WHAT NEEDS TO BE DONE:
Filter the listing below, keeping every line that holds "agent".
########################################
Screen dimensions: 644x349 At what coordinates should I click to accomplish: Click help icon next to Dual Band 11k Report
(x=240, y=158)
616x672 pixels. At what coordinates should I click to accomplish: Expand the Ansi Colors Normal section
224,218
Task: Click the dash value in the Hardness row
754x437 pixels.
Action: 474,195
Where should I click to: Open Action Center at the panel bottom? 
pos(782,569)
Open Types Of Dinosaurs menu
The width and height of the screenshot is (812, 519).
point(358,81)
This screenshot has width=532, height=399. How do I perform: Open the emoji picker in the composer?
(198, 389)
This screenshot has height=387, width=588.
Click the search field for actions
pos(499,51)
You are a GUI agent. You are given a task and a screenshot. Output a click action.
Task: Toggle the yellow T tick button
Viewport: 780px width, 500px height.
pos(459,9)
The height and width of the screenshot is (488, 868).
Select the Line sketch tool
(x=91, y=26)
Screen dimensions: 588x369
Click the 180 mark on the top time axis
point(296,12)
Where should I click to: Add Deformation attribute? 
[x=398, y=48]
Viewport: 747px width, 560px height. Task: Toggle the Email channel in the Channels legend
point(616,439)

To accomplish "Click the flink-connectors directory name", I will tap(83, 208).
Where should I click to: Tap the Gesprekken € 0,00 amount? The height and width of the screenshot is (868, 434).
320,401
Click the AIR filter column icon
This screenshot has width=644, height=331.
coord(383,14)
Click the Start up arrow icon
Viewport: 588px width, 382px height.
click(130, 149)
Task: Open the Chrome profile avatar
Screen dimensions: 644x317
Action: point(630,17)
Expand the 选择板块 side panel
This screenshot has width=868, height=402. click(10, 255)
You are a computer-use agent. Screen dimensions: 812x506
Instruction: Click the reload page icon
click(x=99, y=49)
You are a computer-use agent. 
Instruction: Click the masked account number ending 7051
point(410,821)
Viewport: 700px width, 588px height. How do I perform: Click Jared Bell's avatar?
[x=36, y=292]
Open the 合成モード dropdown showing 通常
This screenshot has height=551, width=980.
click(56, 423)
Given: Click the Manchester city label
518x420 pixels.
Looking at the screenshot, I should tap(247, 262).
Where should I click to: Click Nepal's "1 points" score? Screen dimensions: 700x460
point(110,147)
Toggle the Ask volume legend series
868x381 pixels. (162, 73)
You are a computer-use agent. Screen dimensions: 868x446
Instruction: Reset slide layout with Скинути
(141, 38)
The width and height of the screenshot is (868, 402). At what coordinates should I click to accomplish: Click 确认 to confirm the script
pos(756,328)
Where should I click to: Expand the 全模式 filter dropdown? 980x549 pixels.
########################################
WRITTEN SOLUTION:
You are a GUI agent. You are given a task and a screenshot. Output a click action.
You are a computer-use agent. Screen dimensions: 812x506
You are a computer-use agent. 
You are a computer-use agent. Screen dimensions: 868x446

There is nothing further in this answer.